[Compito assegnato 1] Nel brano sulla storia del pomodoro, quali sono le due condizioni che Avicolli ritiene indispensabili perché una pianta straniera si integri con successo in una civiltà?
[Compito assegnato 2] Scrivi il seguito del brano sulla storia del pomodoro, partendo subito dopo il titolo con cui si chiude.

[Brano citato]
========================================================================

L’ambiente presentava dunque quelle due condizioni che  Avicolli ritiene indispensabili per l’integrazione di successo in una civiltà di una pianta straniera: un’agricoltura strutturata e una cultura del cibo sviluppata. Queste due condizioni la civiltà  Azteca le aveva. Quella Inca no. “Il caso – osserva l’autore – agisce a tutte le latitudini ma non diventa storia dappertutto”. 

Proprio in area Azteca perciò era avvenuta la domesticazione permanente della bacca andina e lì avrebbe ricevuto il nome che (tranne che in Italia e parzialmente in Russia) sarebbe stato universalmente accettato: tomate o jitomate. Tra le tante specie di pomodoro di vario colore (giallo, verde, blu, ecc.) disponibili in natura, solo quella rossa e quella verde – ancora usata in Messico – si sarebbero imposte. 

Maggie Siner, © 2022, Pomodori, olio su lino

L’incontro  con gli Europei 

Dopo il prologo precolombiano, l’autore passa alla ricostruzione, con robusti riferimenti documentari, del primo incontro del pomodoro con gli Europei. Egli dedica ampio  spazio alle vicende accadute nei primissimi decenni dopo il primo viaggio di Colombo, che avrebbero portato alla dominazione della civiltà europea sul Nuovo Mondo e alla distruzione di quelle autoctone. 

Avicolli descrive lo sbarco degli Spagnoli comandati da Cortez sulla costa dello Yucatan, la loro marcia verso la capitale azteca, il timore dei locali, la politica di alleanza dei nuovi arrivati con le popolazioni sottomesse agli Aztechi, le incertezze di Montezuma, gli equivoci, le menzogne, i tranelli, i massacri. Senza perdere mai di vista la pista che più gli interessa: quella del pomodoro. 

Il primo  esplicito riferimento degli invasori all’ortaggio è di Hernan Cortes, nel 1519 (intorno al 20 ottobre). In una situazione di estrema drammaticità e pericolo, egli accusa i capi aztechi di aver organizzato un complotto per massacrare tutti gli Spagnoli in marcia verso  la loro capitale, avendo già perfino preparato le pentole per cucinare i loro corpi e mangiarli “conditi con pomodoro e peperoncino”. 

Dopo aver rilevato questa prima citazione del pomodoro in una testimonianza europea – che se non si fosse verificata in una circostanza tanto tragica potrebbe suonare ai nostri orecchi perfino comica –l’autore ricerca testimonianze nelle relazioni dei cronisti, religiosi, funzionari e viaggiatori che dalla penisola iberica già dai primi decenni del Cinquecento arrivavano sempre più numerosi per prendere possesso della “Nuova Spagna”. Nelle prime liste di piante inviate al re di Spagna ancora il pomodoro non compare ma dopo quel fatidico 20 ottobre 1519 per il pomodoro – come si dice – “un’altra storia è cominciata”. 

Maggie Siner, © 2022, Pomodori ciliegino e stoffa, olio su lino

Il passaggio in Europa.

========================================================================

[Righe fornite]
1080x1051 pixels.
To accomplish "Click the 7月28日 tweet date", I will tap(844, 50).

========================================================================

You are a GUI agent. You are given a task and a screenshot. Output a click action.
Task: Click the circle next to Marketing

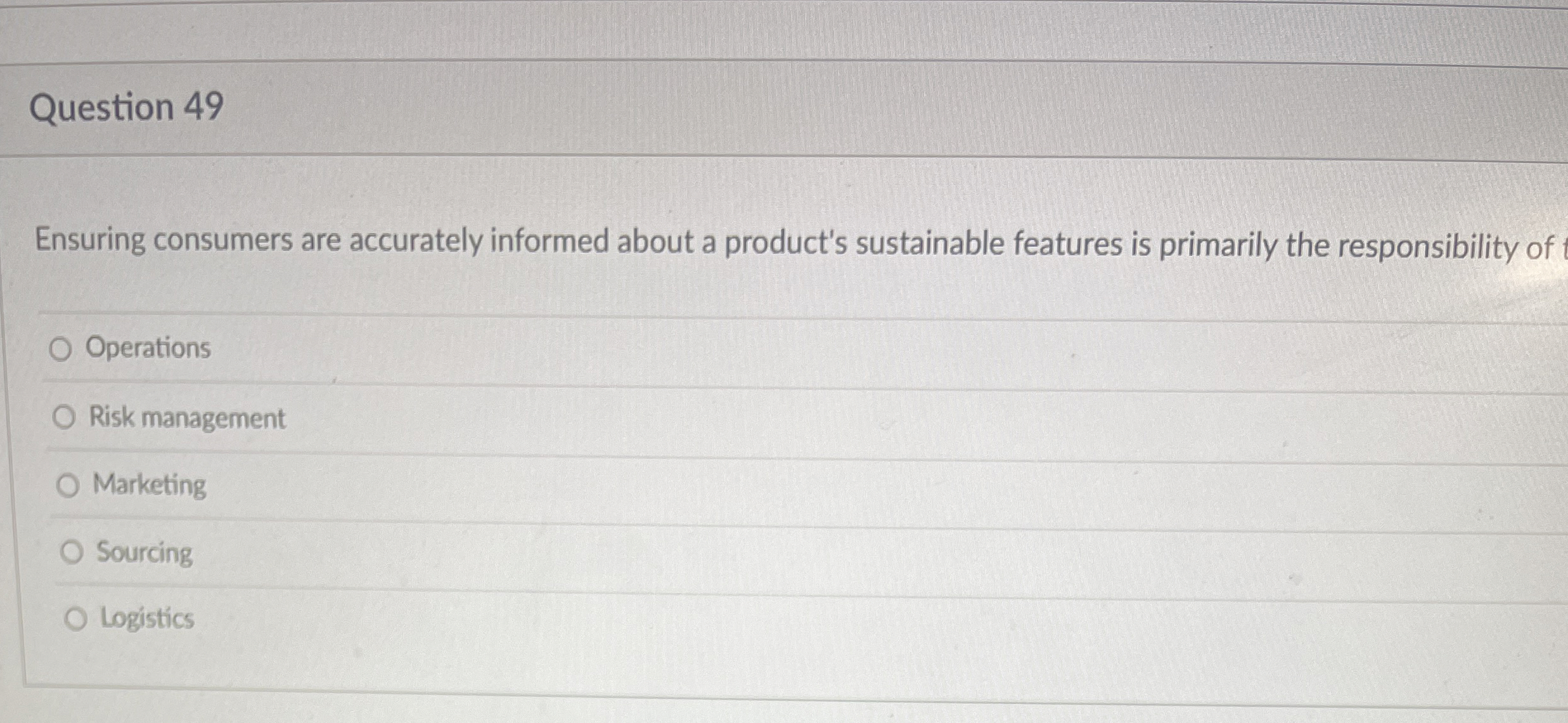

========================================================================

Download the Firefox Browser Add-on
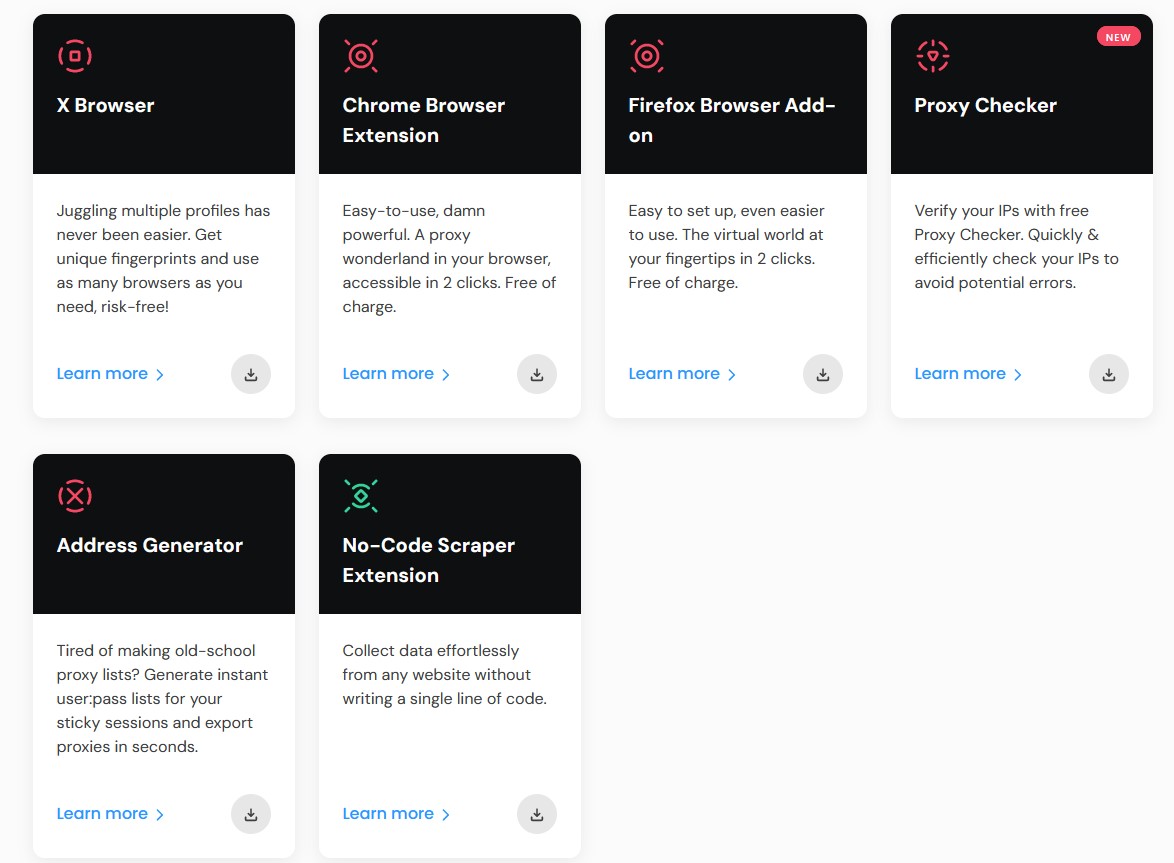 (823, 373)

========================================================================

[Risultato 1] Un'agricoltura strutturata e una cultura del cibo sviluppata.

[Risultato 2]
Nella crisi europea del Cinquecento irrompe la notizia della scoperta del Nuovo Mondo, alimentando le fantasie e cominciando a produrre quella rivoluzione della percezione sociale dello spazio terreste, per  la quale “l’altrove” lontano terreno, avrebbe  gradualmente, e parzialmente, sostituito il “lassù” celeste medievale. Le conseguenze di ciò per l’Europa saranno profonde su tutti i piani: identitario, culturale, politico, sociale, psicologico e anche alimentare. 

Mais e fagioli entrano nell’alimentazione molto presto (il mais – per esempio – è coltivato in Veneto nel 1554, come da testimonianza di Ramusio). Non la stessa fortuna avranno la patata e il pomodoro. Sull’adozione di quest’ultimo, in particolare, peseranno pregiudizi “scientifici”.

Per tale ragione, paradossalmente, la popolazione rurale che non ha accesso alle conoscenze scientifiche gode di maggior libertà, almeno in materia alimentare, perché è più condizionata dalla fame che dalla conoscenza scientifica alla quale, fra l’altro, non ha la possibilità di accedere. Osserva l’autore.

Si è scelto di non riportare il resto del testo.